Pull out the lines of the rows below verbatim, starting at the very beginning of the rows and ending at the line that contains "point(699,170)". Omit the pictures from your copy.

Target pointing rows:
....................

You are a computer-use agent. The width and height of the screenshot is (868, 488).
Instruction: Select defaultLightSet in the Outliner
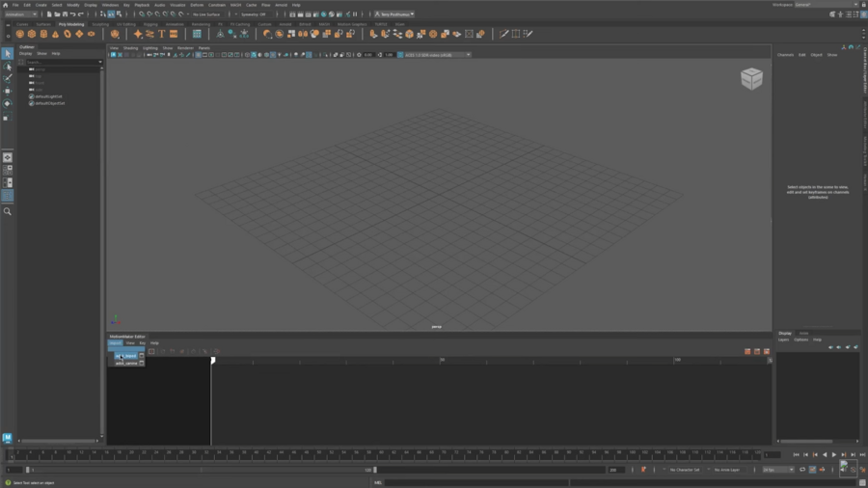tap(48, 96)
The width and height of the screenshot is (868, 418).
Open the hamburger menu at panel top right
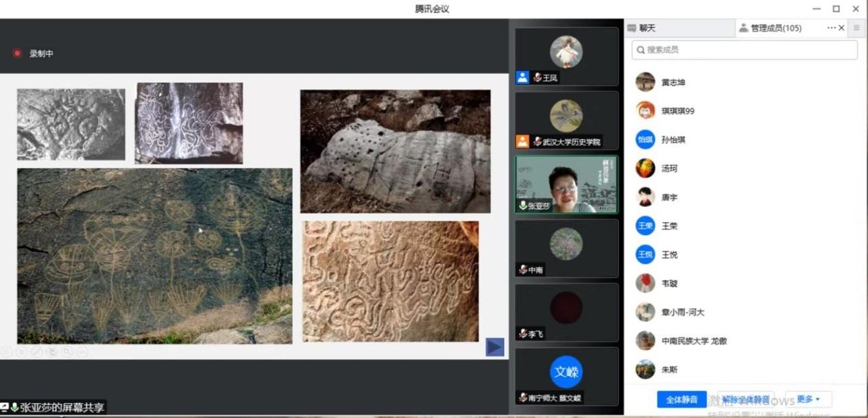point(856,28)
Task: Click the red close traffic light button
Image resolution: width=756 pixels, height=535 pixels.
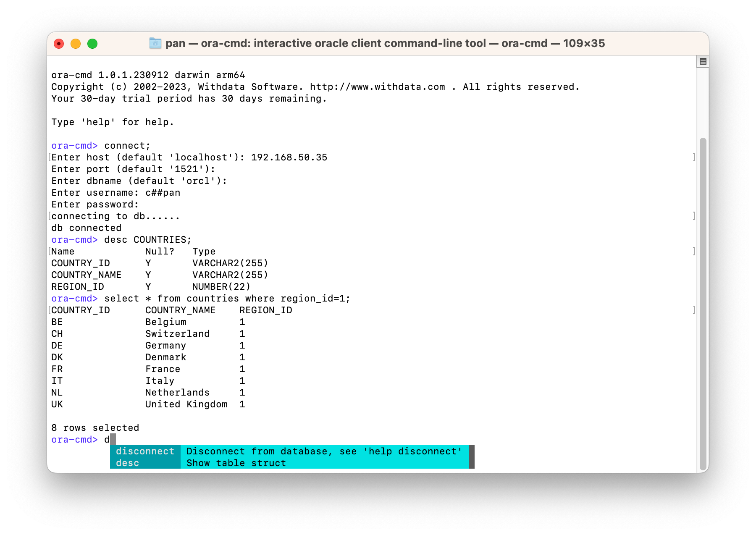Action: (59, 43)

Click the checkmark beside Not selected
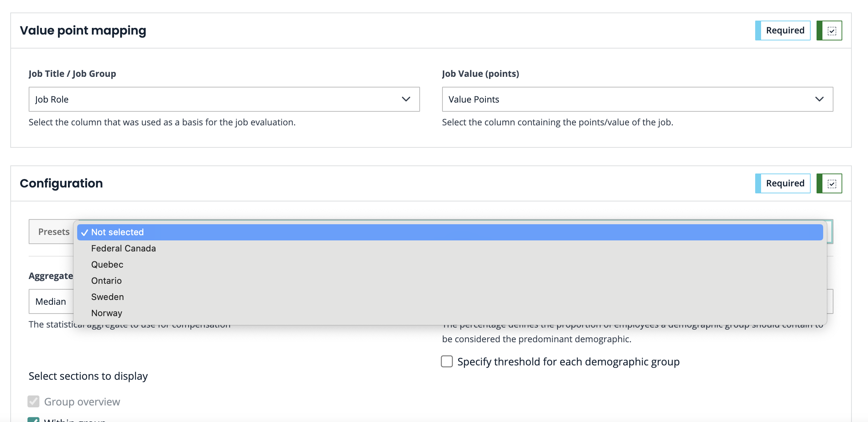click(85, 233)
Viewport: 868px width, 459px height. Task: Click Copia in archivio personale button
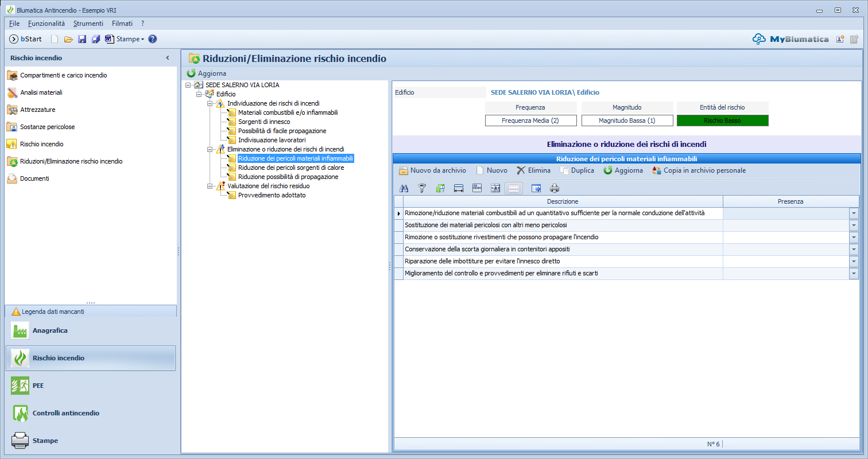point(699,170)
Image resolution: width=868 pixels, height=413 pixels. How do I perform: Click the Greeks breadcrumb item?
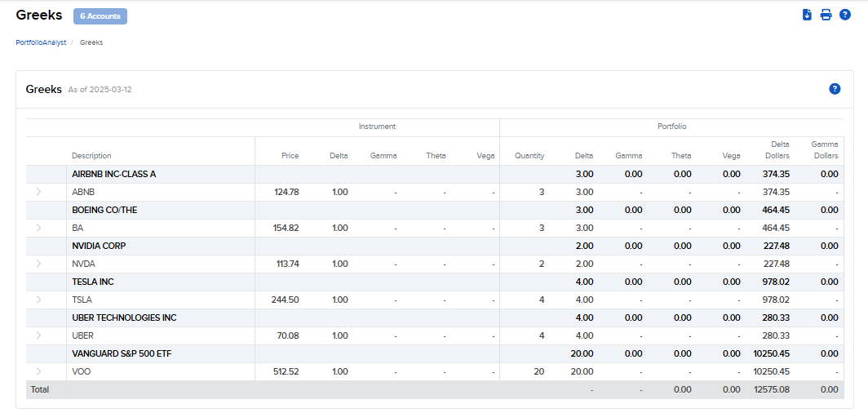(91, 42)
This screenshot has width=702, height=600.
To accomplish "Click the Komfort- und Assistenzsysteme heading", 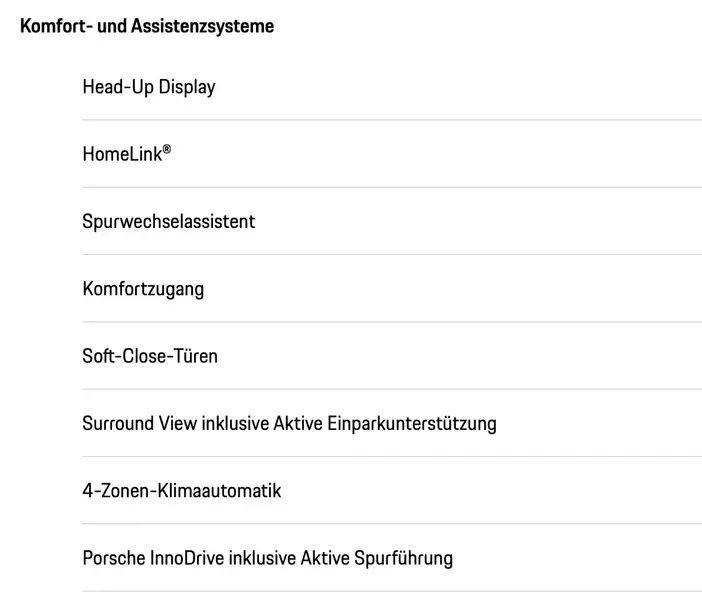I will (x=147, y=26).
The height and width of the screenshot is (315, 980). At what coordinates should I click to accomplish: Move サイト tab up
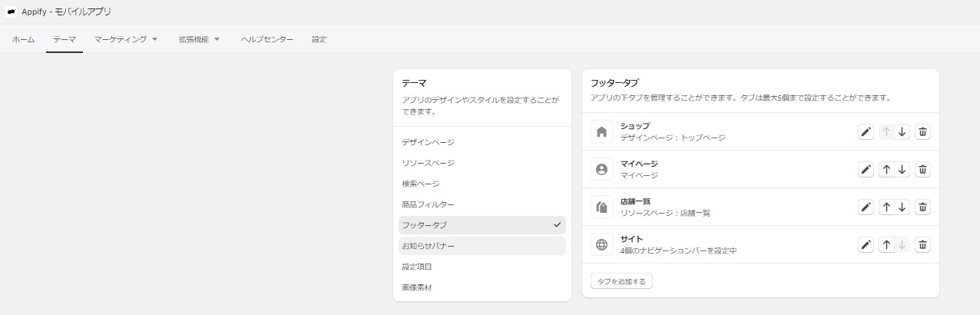coord(886,244)
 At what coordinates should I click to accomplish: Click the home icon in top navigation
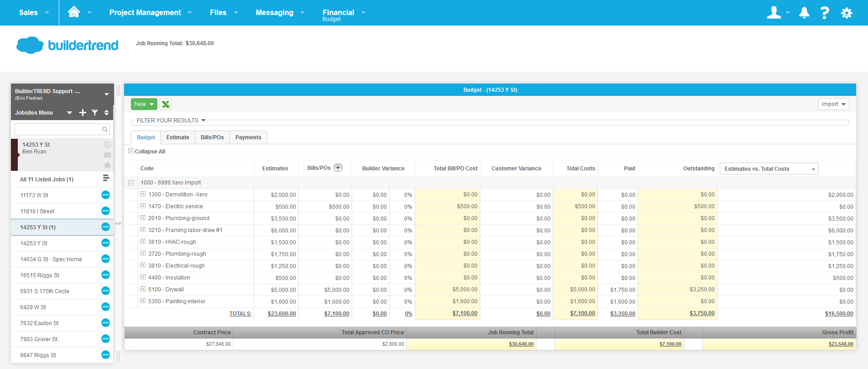click(x=74, y=12)
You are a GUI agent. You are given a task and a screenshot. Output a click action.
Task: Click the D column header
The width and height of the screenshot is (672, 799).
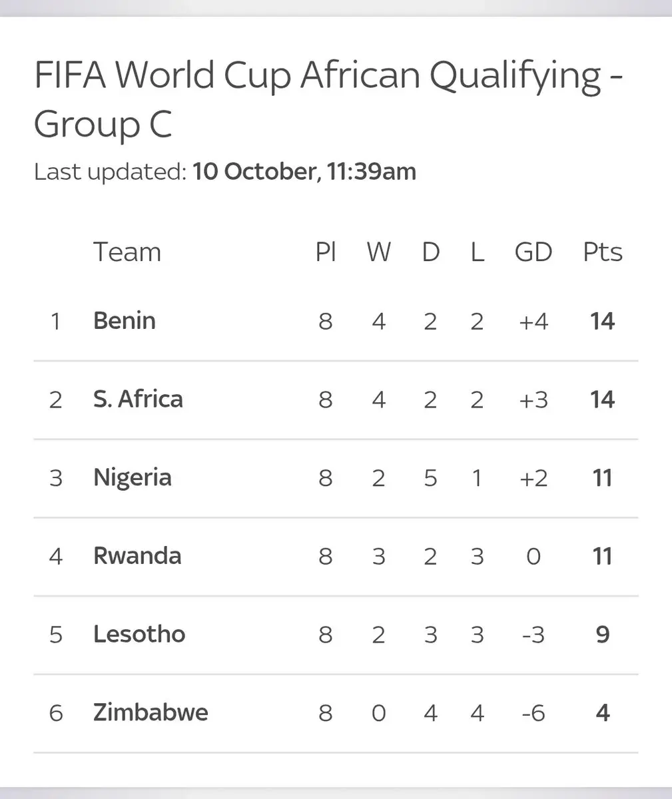431,252
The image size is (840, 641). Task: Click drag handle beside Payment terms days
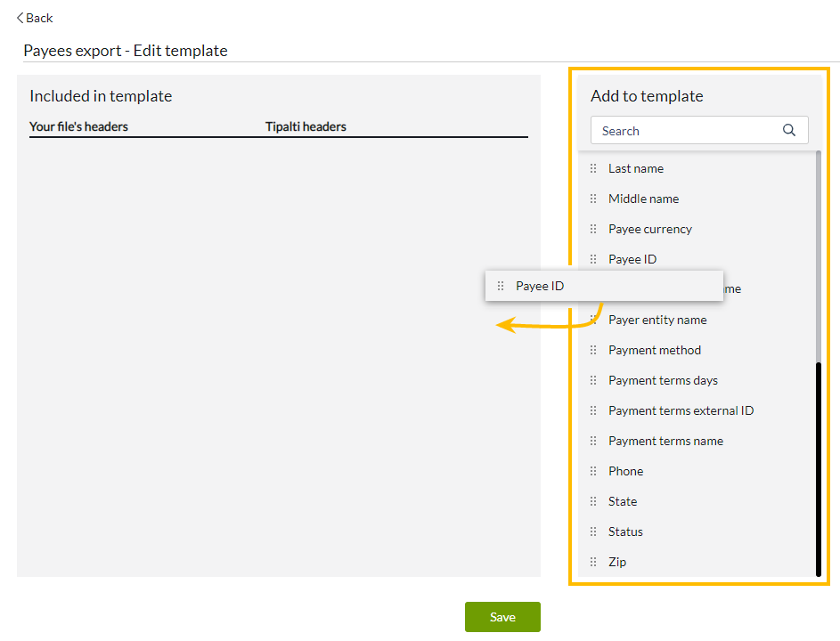click(593, 380)
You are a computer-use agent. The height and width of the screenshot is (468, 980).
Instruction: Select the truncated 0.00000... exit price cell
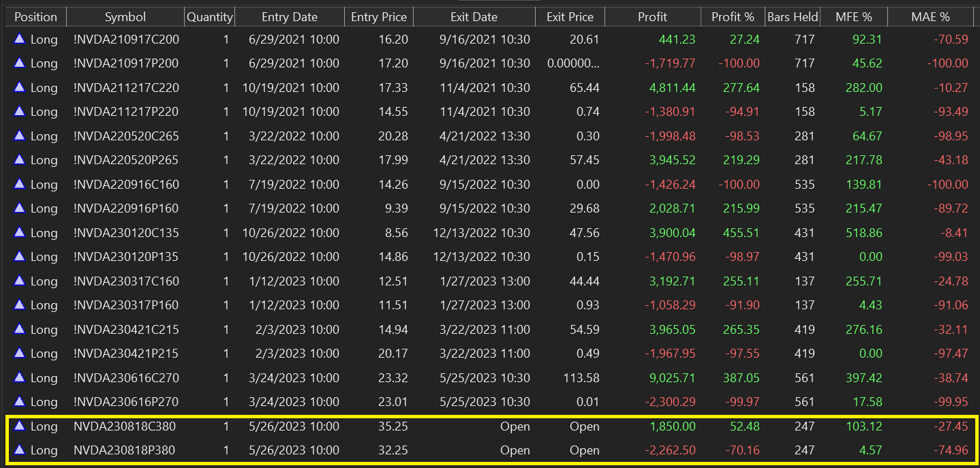[573, 63]
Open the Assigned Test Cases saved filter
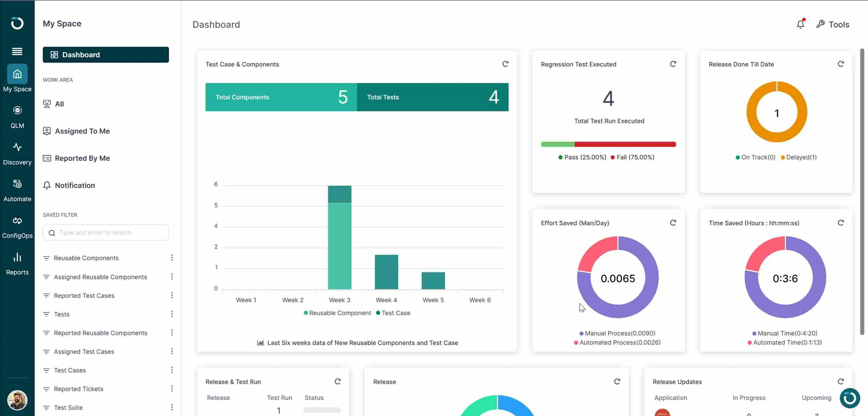The image size is (868, 416). coord(84,351)

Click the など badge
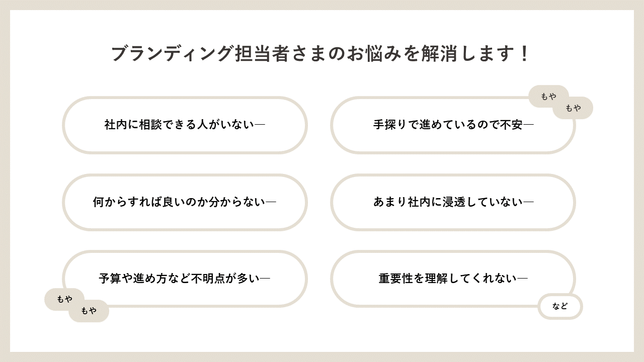(x=560, y=307)
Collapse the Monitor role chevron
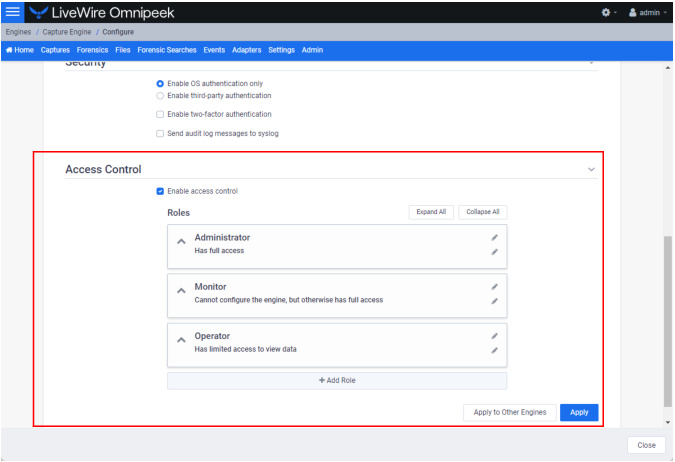The height and width of the screenshot is (462, 675). point(182,291)
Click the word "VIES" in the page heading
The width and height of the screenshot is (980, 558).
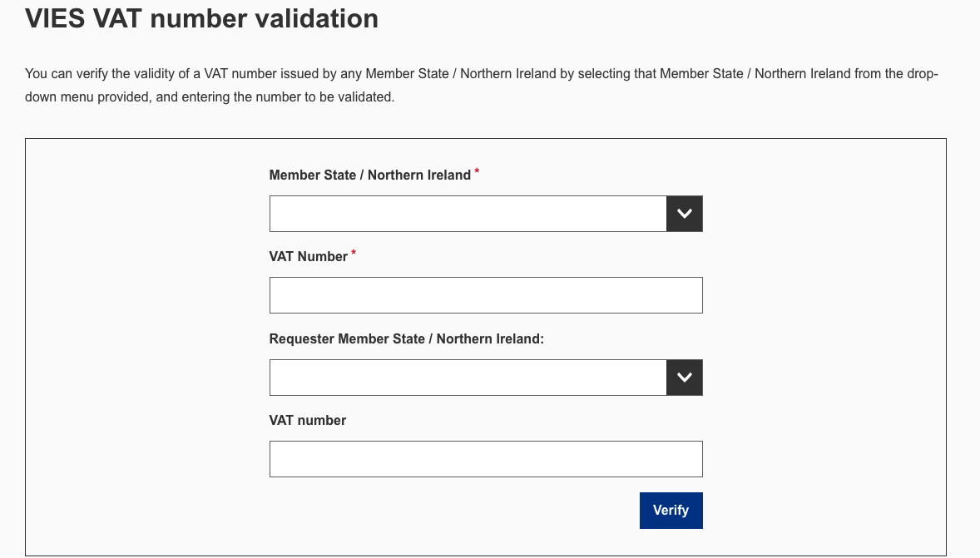(x=55, y=18)
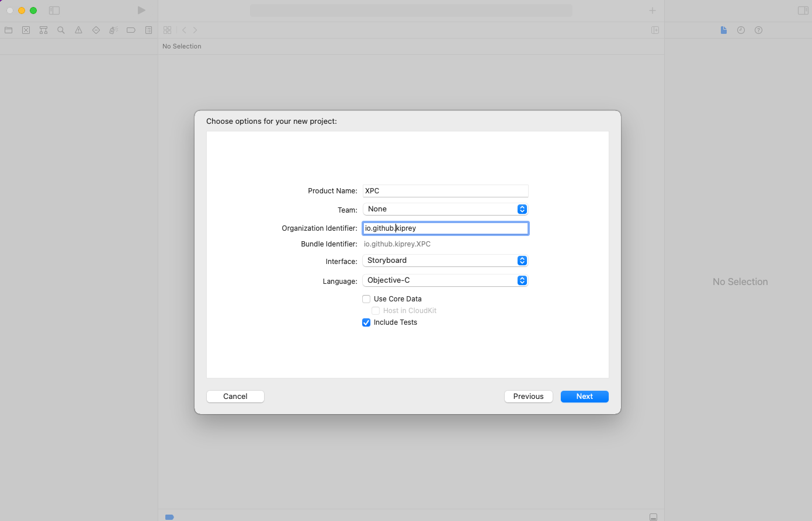Click the Run play button
The image size is (812, 521).
[x=141, y=11]
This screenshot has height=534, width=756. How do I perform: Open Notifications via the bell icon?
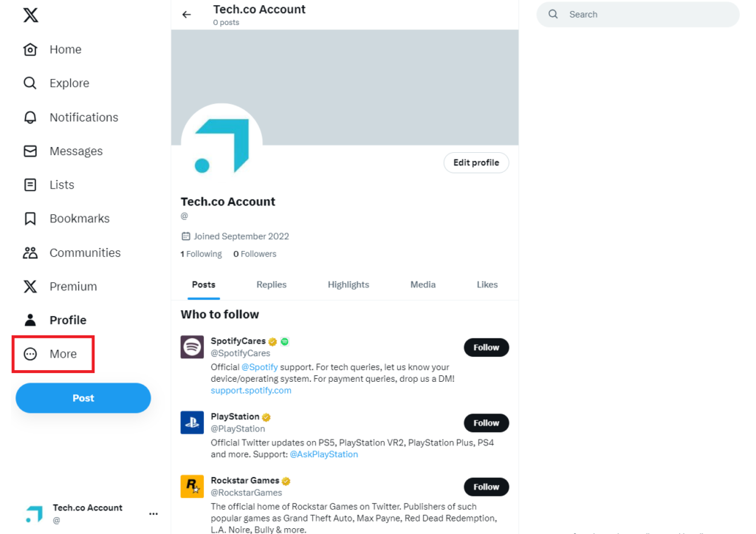pyautogui.click(x=30, y=117)
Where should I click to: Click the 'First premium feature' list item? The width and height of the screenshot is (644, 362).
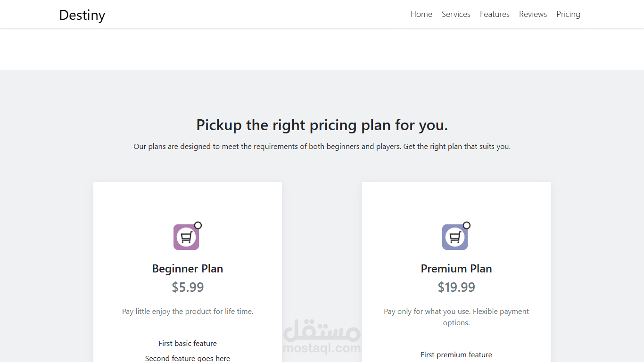click(456, 355)
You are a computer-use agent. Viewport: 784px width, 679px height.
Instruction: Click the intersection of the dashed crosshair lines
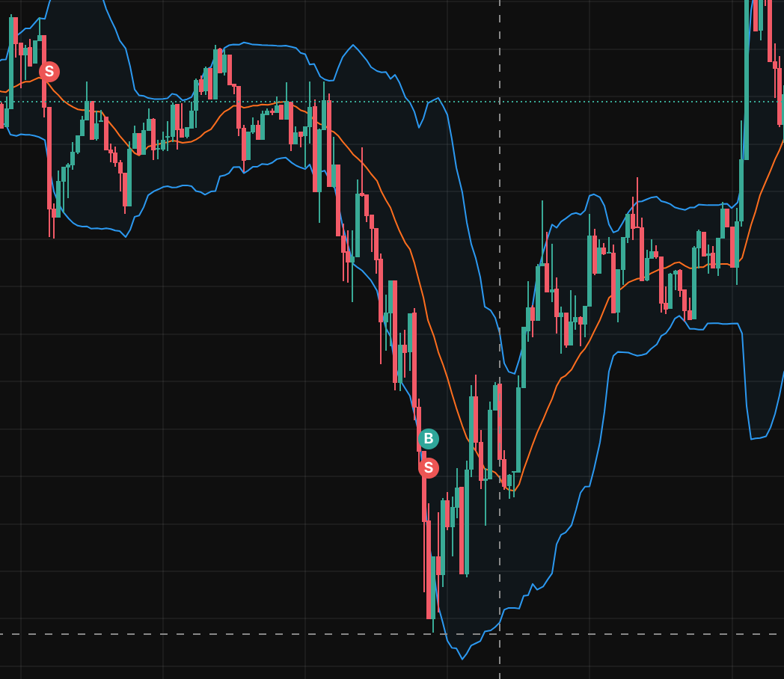click(x=500, y=634)
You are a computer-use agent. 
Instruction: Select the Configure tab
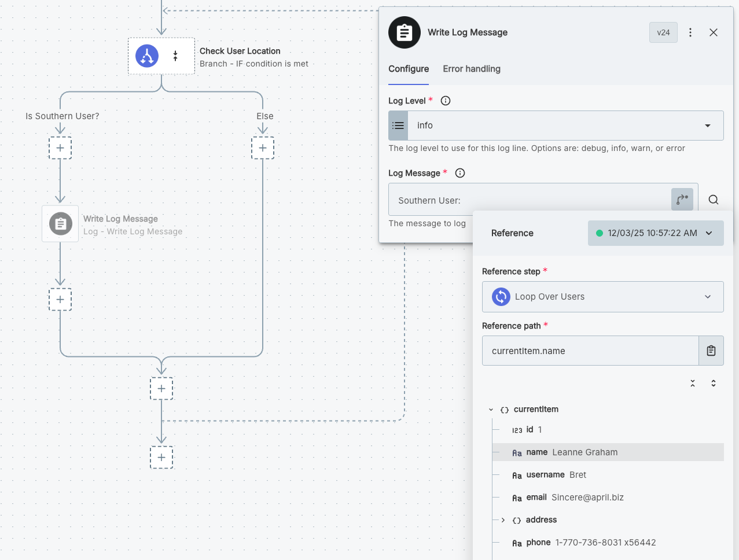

....................

> **ANSWER TO THE EXERCISE**
You are a computer-use agent. The width and height of the screenshot is (868, 488).
Instruction: Select defaultLightSet in the Outliner
tap(48, 96)
The width and height of the screenshot is (868, 418).
Open the hamburger menu at panel top right
point(856,28)
Task: Click the red close traffic light button
Image resolution: width=756 pixels, height=535 pixels.
Action: (59, 43)

Click the checkmark beside Not selected
click(85, 233)
Viewport: 868px width, 459px height. Task: Click Copia in archivio personale button
point(699,170)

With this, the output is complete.